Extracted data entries

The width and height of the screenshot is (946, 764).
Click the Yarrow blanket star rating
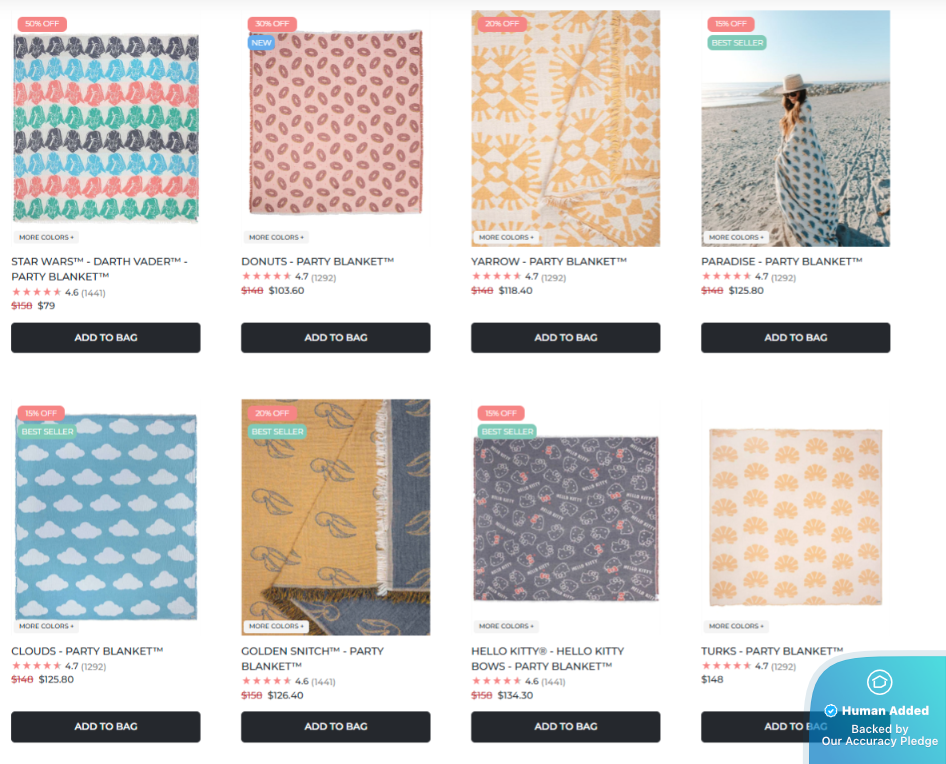coord(497,277)
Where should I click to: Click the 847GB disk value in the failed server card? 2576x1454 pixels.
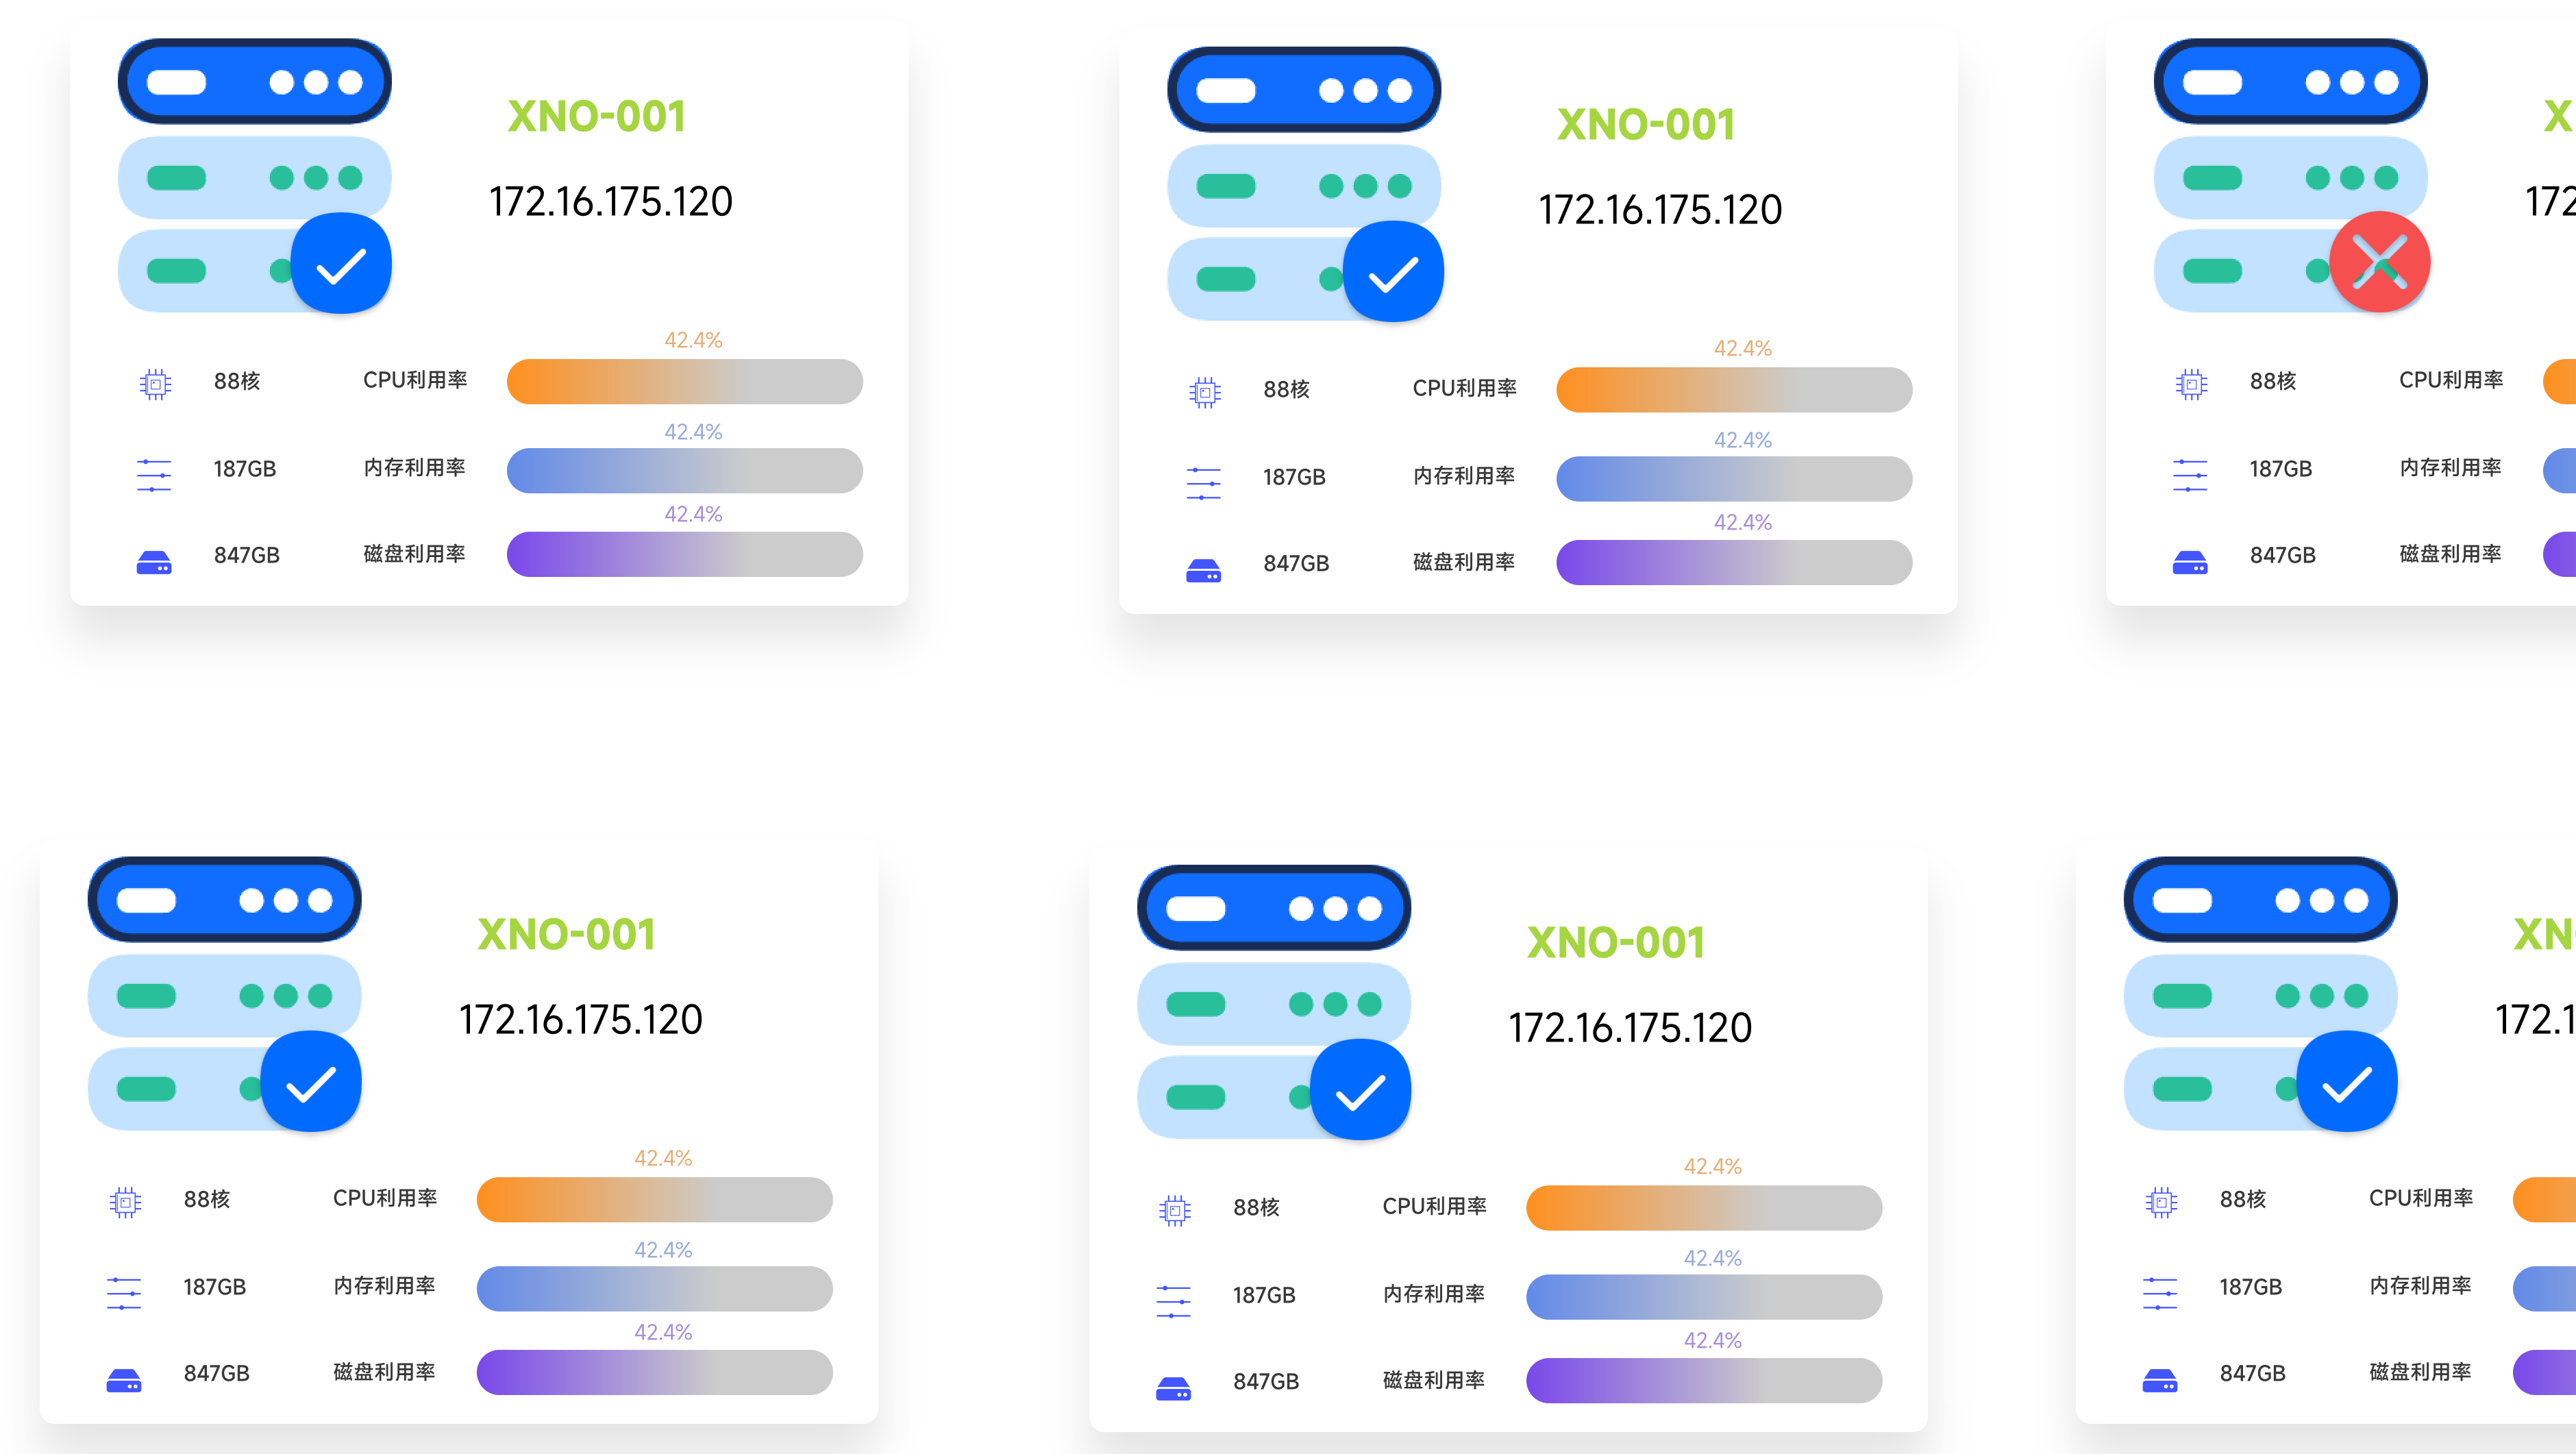pos(2282,555)
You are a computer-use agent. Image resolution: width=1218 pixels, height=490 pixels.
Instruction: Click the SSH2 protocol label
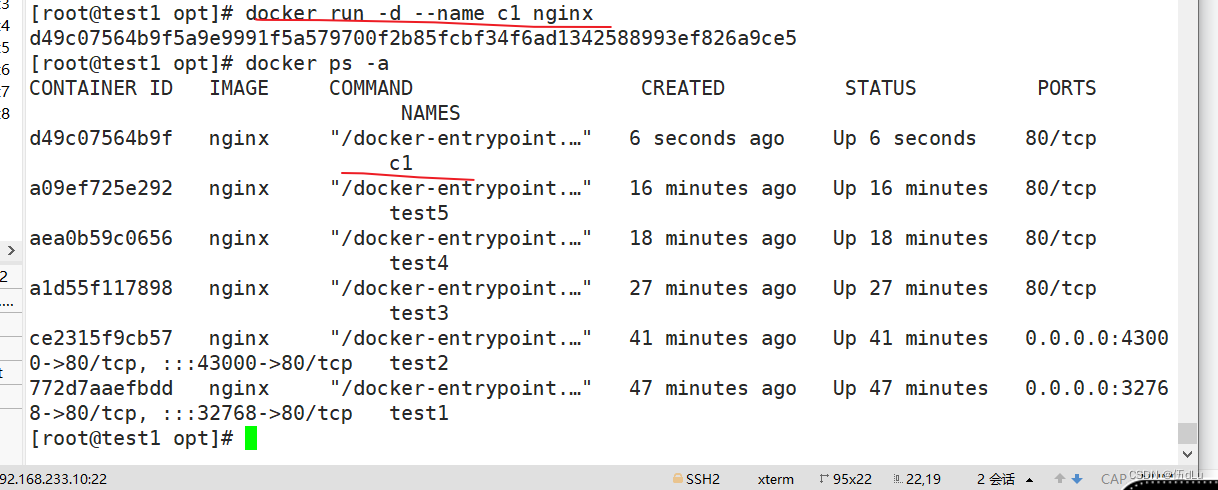703,479
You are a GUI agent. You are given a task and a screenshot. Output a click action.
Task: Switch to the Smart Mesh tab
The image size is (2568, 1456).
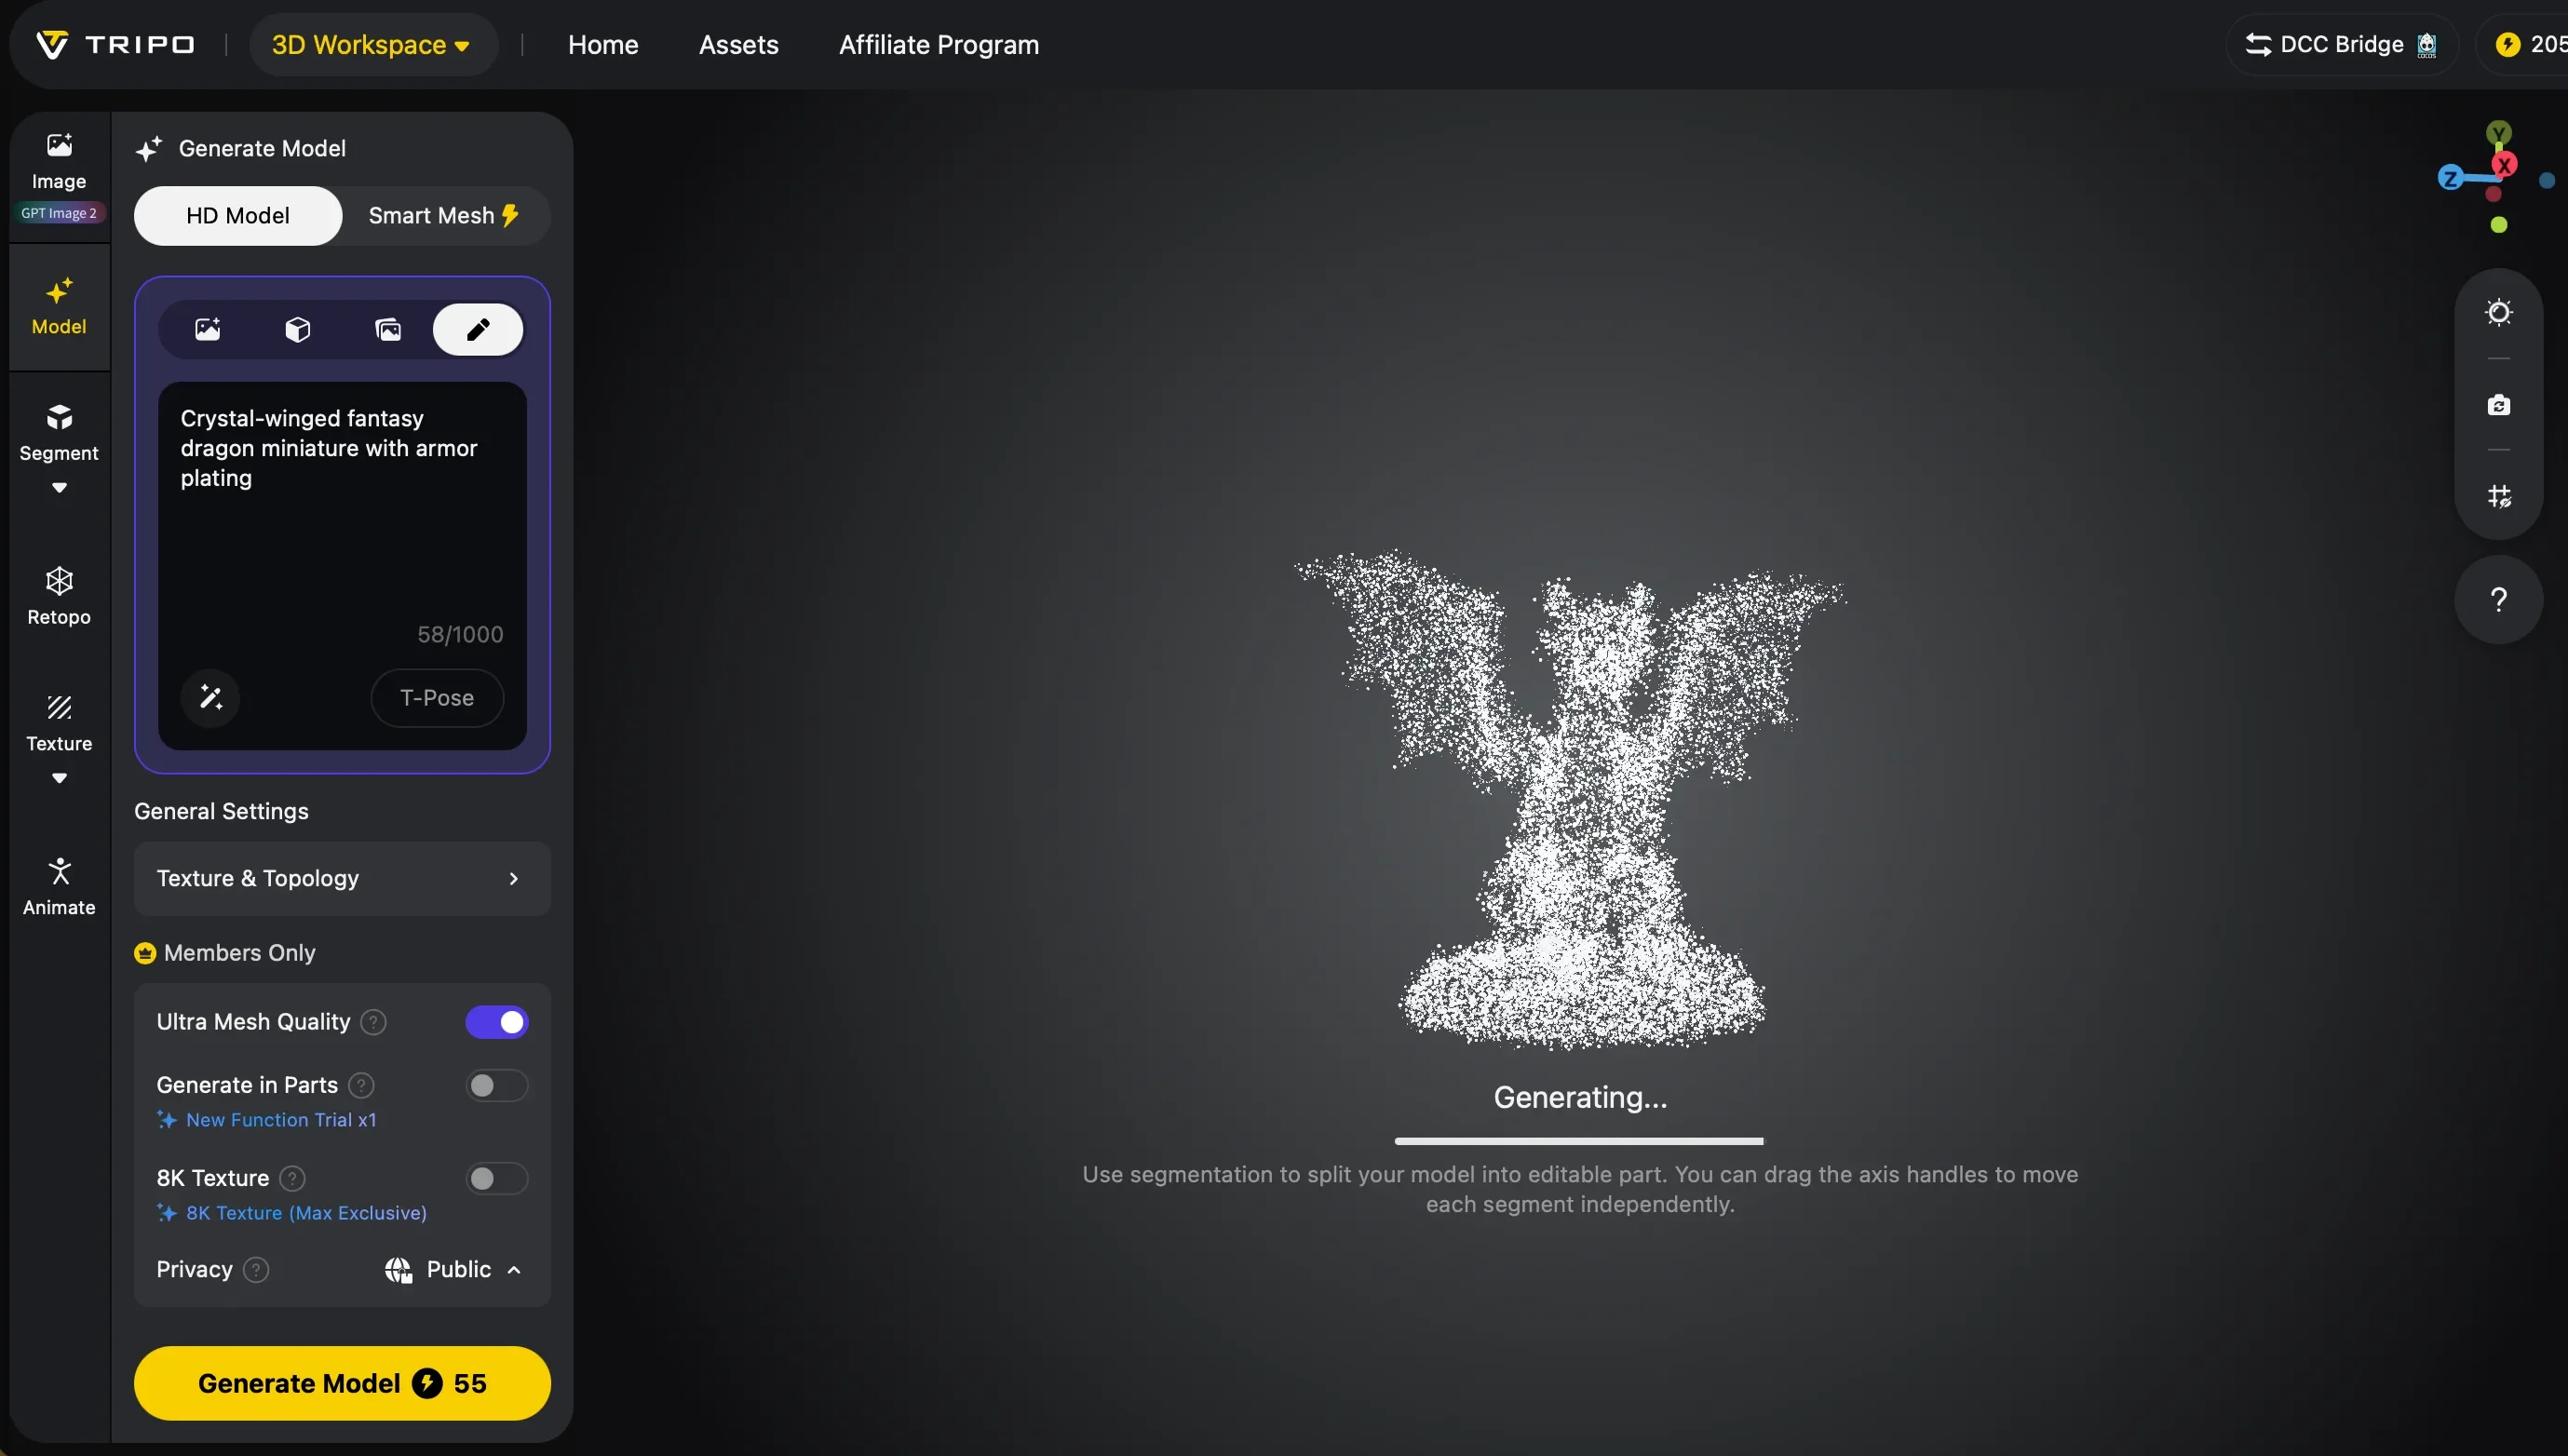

*Requirement*
Go through the entries above and copy each line holding the string "agent".

*Task answer*
You are a computer-use agent. Image resolution: width=1218 pixels, height=490 pixels.
You are a GUI agent. You are given a task and a screenshot. Output a click action.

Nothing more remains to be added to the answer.